# Whats the top film schools?



## Rob the film guy (Dec 7, 2008)

I am looking to transfer in about a year, wondering if there is a site or a place that list the top film schools in the country (US).  I havnt been able to find anything recently online that was published recently.


----------



## Cheneration (Dec 7, 2008)

The three best programs in the nation are:
USC, AFI, NYU 

followed by:
UCLA, Columbia, Chapman, FSU

other ones that are ok too:
UCLB, UCSD, LMU, Northwestern University and there is also a program in San Francisco - I think University of San Francisco.

programs that suck balls ,-)

New York Film Academy!!!!!!

Hope that helped!!! Good luck


----------



## Cheneration (Dec 7, 2008)

Oh, and I forgot that the University of Texas at Austin also has a good film program


----------



## Jayimess (Dec 8, 2008)

The thing is, these lists mean nothing.  By almost any publication, Cheneration's list is correct, with UT-Austin replacing Chapman on most, for no other reason that Chapman's program is still so new.  In no particular order, the "Big Five" (USC, UCLA, AFI, NYU, Columbia (U)) never seem to change each year.  There is no "best film school," there is only the best film school for you.

Personally, I've never heard much about the UC programs mentioned or the San Francisco school, but that doesn't mean they're not good programs.

LMU and NU, from that list, I have heard good things about.

Others that deserve mention:

Boston University
Columbia College (Chicago)
Cal Arts
Ithaca

I strongly recommend you research these programs.  This site is a great place to start.  Reading past threads will tell you much more than starting your own.


----------



## Rob the film guy (Dec 8, 2008)

I was thinking about Columbia College in Chicago but was afraid that it looked too much like a cirtificut program and not something that can help me acheive a masters eventually.  I like in the LA area now and just wanted to get away from it all, was also thinking SFSU.  Any idea what GPA is needed to attend Columbia U in NYU?  I am transfering.  Well, I am going to have lots of research to do and I am sure I am going to be making lots of phone calls to these schools to receive some information from them.
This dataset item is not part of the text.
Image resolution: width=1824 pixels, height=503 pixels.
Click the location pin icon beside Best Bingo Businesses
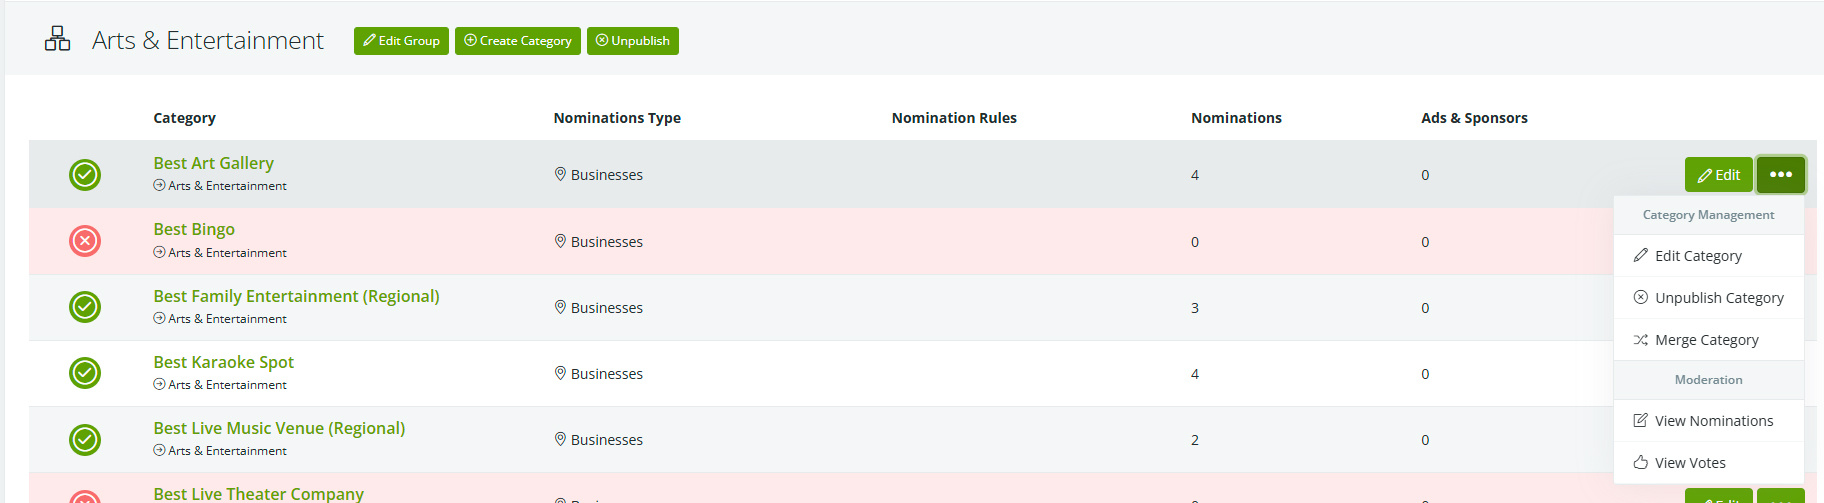pos(560,241)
Any tips for when I am calling them to receive some information?  I just dont wanna get the run around from people


----------



## Jayimess (Dec 9, 2008)

I would get viewbooks before anything else.  Go over them and decide what else you need to know.  Don't call them with vague, unguided questions, because that won't help you.
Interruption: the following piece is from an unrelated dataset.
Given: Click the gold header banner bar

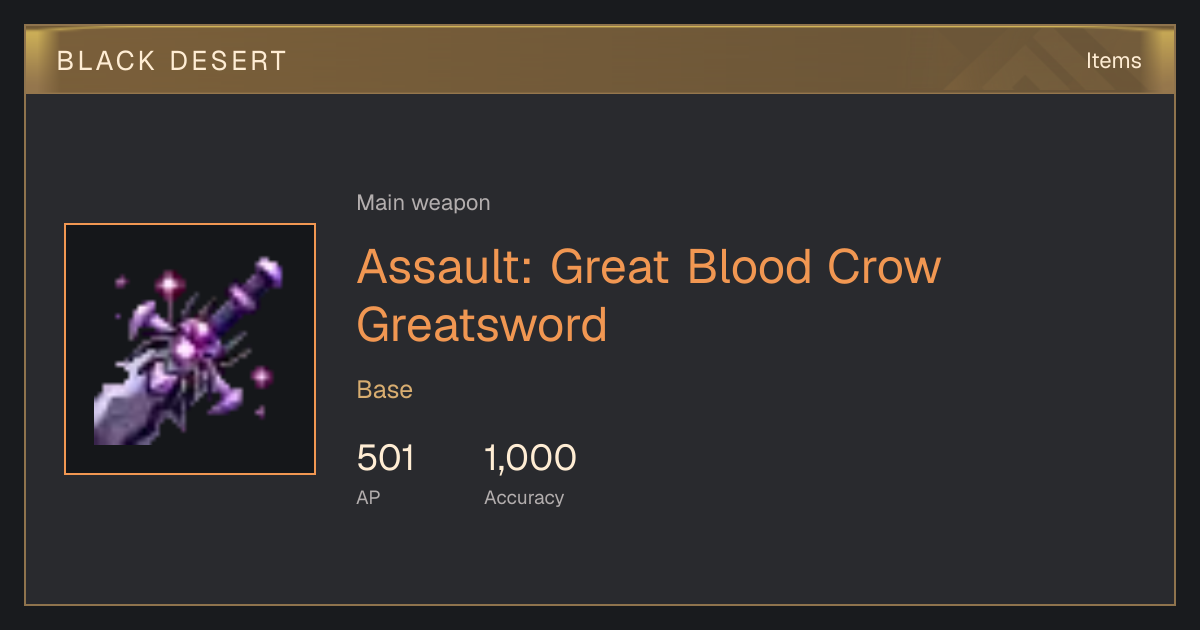Looking at the screenshot, I should [x=600, y=60].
I don't know what you mean by 'run around."  The schools are upfront about their programs.

And, by the way, Columbia Chicago is an accredited four year school, they also offer MFA programs.  If you definitely want an MFA in film, I suggest going another route for your bachelor's, as an MFA will likely be, at best, minimally redundant, and also that film schools tend to like diverse backgrounds.
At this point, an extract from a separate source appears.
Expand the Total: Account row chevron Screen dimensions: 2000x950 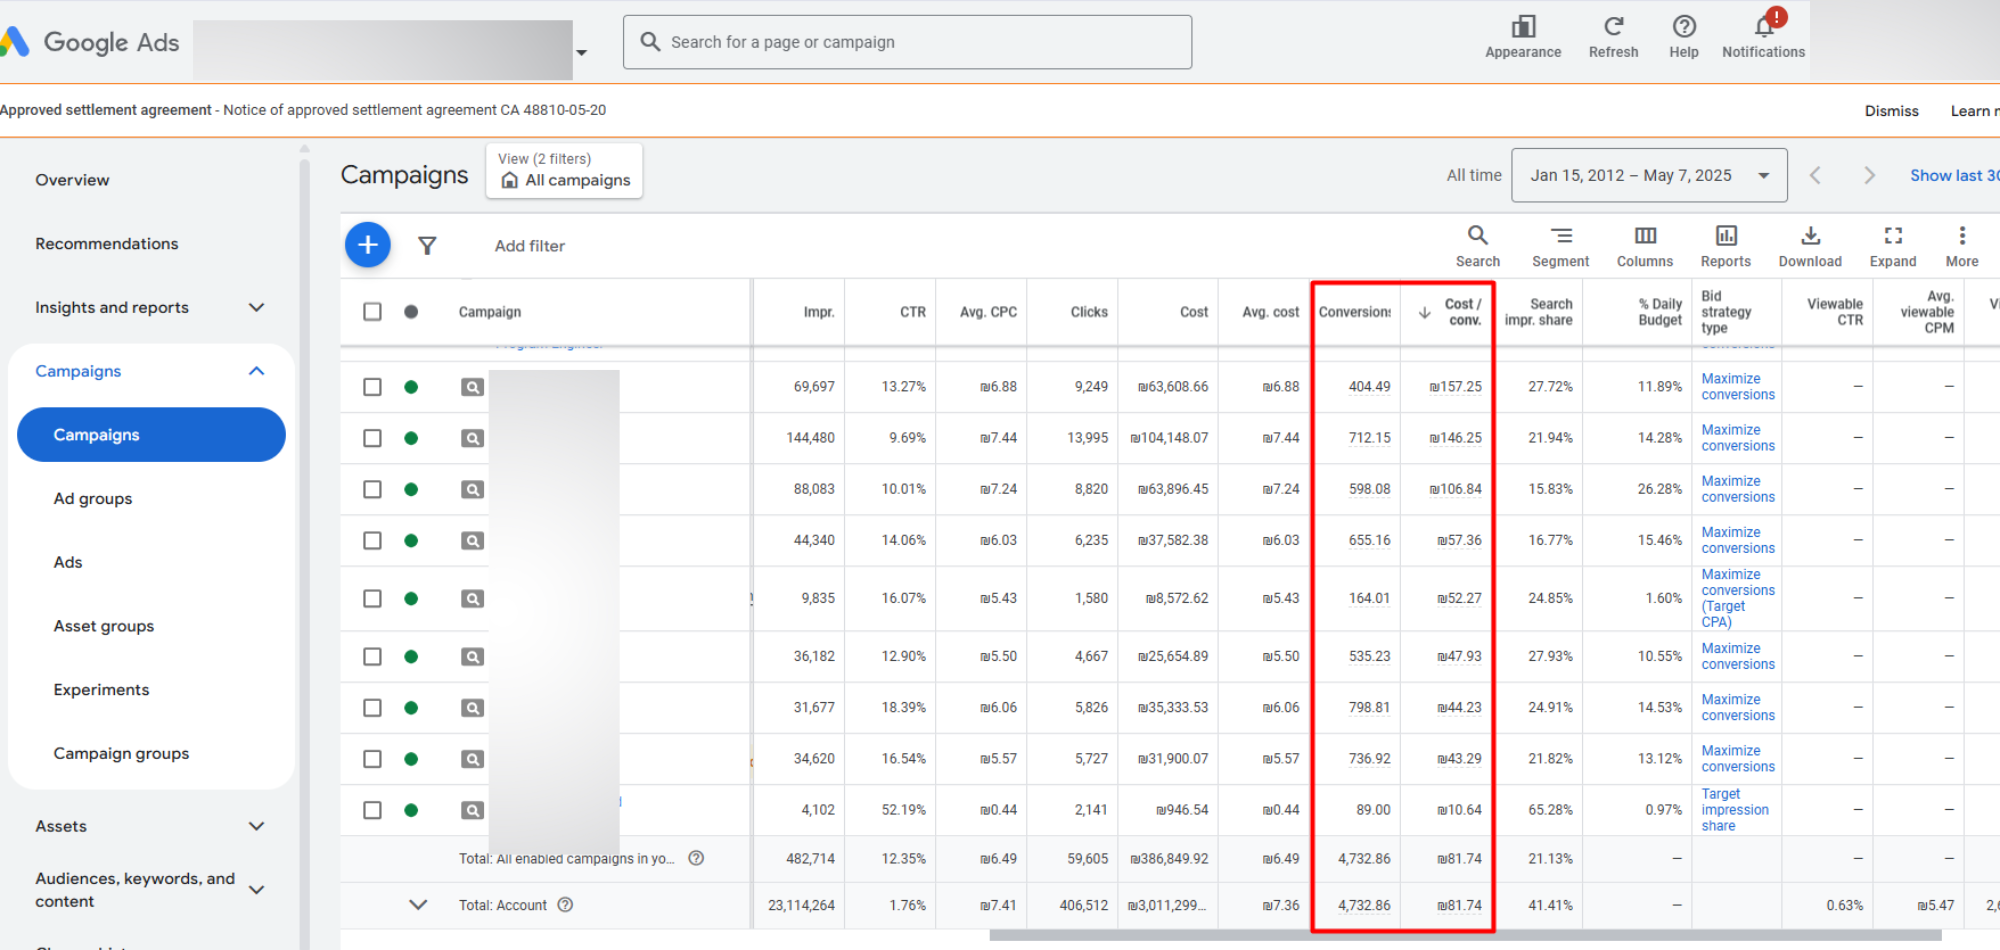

However, if you want a BFA in film, but plan on getting a master's in something else, say business or a science of some sort, I'd look into those programs now...I have no idea if a fine arts degree will qualify for such advanced degrees.


----------



## Rob the film guy (Dec 9, 2008)

well, i want to double major in film and thinking philosophy as well possibly.  i thought you have to get a bachlors in an area before you get a masters in the same area, or am i getting mixed up?  I want to get 2 PHDs in film and probly philosophy eventually and become a teacher at some top rated school when I am ready to retire from the industry, thats why which school I go to matters somewhat


----------



## Alex"blakc007" (Dec 9, 2008)

From what i've heard, it's really hard to do film and do something else at the same time...at least film production because you're always or should be working on some sort of project. I'm just a senior in high school but i talk to film students. Getting an MFA in film is "redundant" as Jayimess said because...again from what i've heard its pretty much the same thing. People who are taking MFA in film have a BFA in something else. I've also heard that MFA schools want you to have a major in something else other than film in order to get in, like Jayimess said they want a diverse background. One example that comes to mind is James Cameron, who used to be a truck driver before getting an MFA in Columbia NY...i think the school was?


----------



## Jayimess (Dec 9, 2008)

The gloves are off when it comes to Fine Arts degrees, no progressive coursework like MSWs or what not.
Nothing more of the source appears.